Jennifer Capriati: The American, who has had a string of off-court incidents, was arrested in May 1994 and charged with marijuana possession. She was just 18 then and entered a counselling program. Capriati was particularly vocal in her criticism of Sharapova after the Russian’s positive test hit the news.
Richard Gasquet: Suspended in May 2009 for a year for testing positive to cocaine, the Frenchman was cleared to play two months later. He appealed the case to the Court of Arbitration for Sport (CAS), arguing a kiss with a woman in a nightclub was responsible for his positive test. He was cleared and is now ranked 10th in the world.
Marin Cilic: Traces of the banned stimulant nikethamide were found in a 2013 sample from Cilic. The Croatian was banned for nine months initially. He claimed his test was due to glucose tablets and later had the punishment reduced to four months by CAS. He won the 2014 US Open and is currently ranked 12th.
Petr Korda: The left-hander, who won the 1998 Australian Open, tested positive for banned steroid nandrolone at Wimbledon later that year. His love for veal was reportedly given as an excuse – young calves are fattened by the steroid – but it was said that Korda would have had to consume 40 animals per day to record a similar level on a test.
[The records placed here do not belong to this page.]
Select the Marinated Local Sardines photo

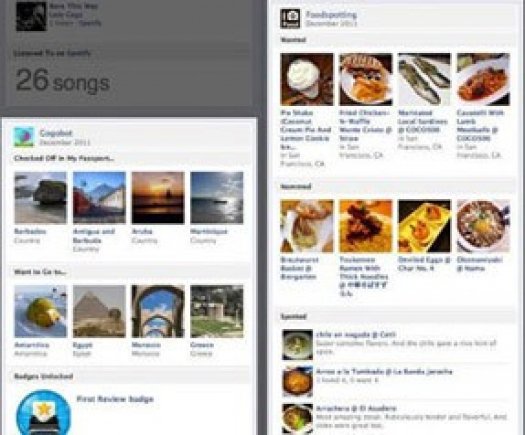[424, 79]
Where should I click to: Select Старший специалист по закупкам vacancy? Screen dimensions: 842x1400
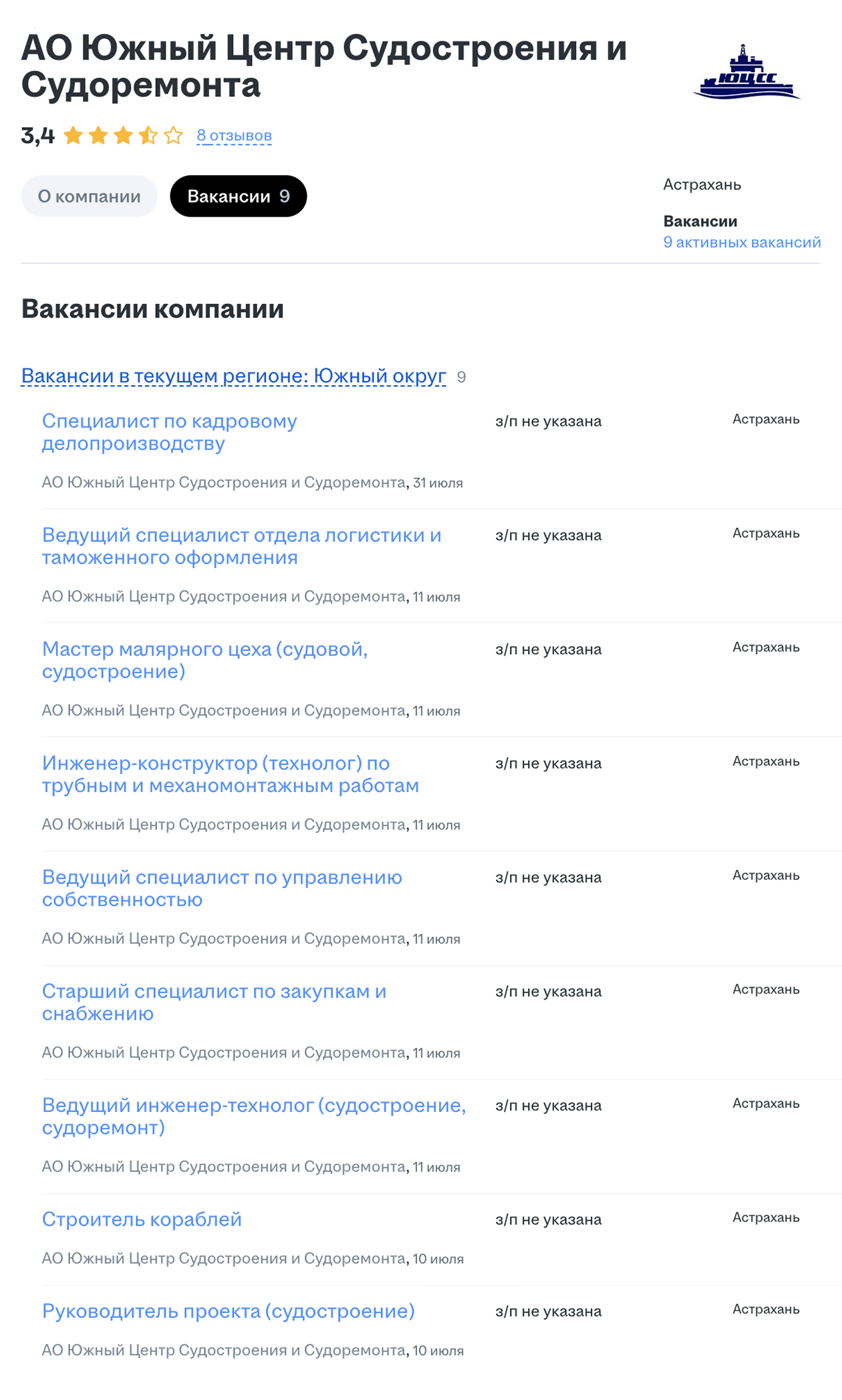pos(214,1002)
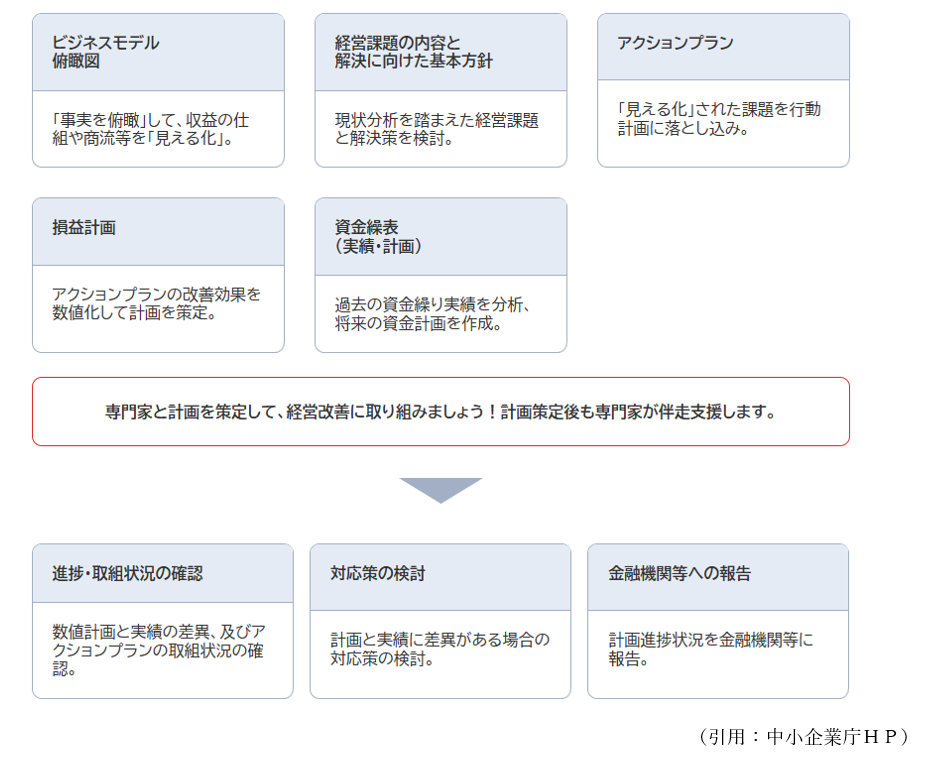Click the 過去の資金繰り実績を分析 description text
Viewport: 926px width, 767px height.
(438, 314)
Viktor Troicki: Refusal to take a blood test in 2013 saw Troicki banned for 18 months. He appealed, and his suspension was reduced to one year. He claimed on the day of his test that he had a needle-phobia and was feeling poorly. The Serb had a strong ally in Novak Djokovic but despite his protestations, he remained banned.
Greg Rusedski: The Canadian-born Brit revealed to media at the 2004 Australian Open that he had tested positive for banned steroid nandrolone at an event the year before. The news rocked the tennis world but he was soon cleared, with the drug contained in contaminated pills given to him by ATP trainers.
Wayne Odesnik: The American was first banned when he pleaded guilty to importing human growth hormone into Australia. He was suspended for two years in March 2010, but it was reduced to one due to his cooperation. He was banned again, this time for 15 years, in 2014, due to a positive test for many banned substances.
Barbora Strycova: Then known as Barbora Zahlavova-Strycova, the Czech player was banned for six months for a positive test to stimulant sibutramine. She claimed the test was because of a slimming product. Her ban was backdated, meaning she missed very little tennis.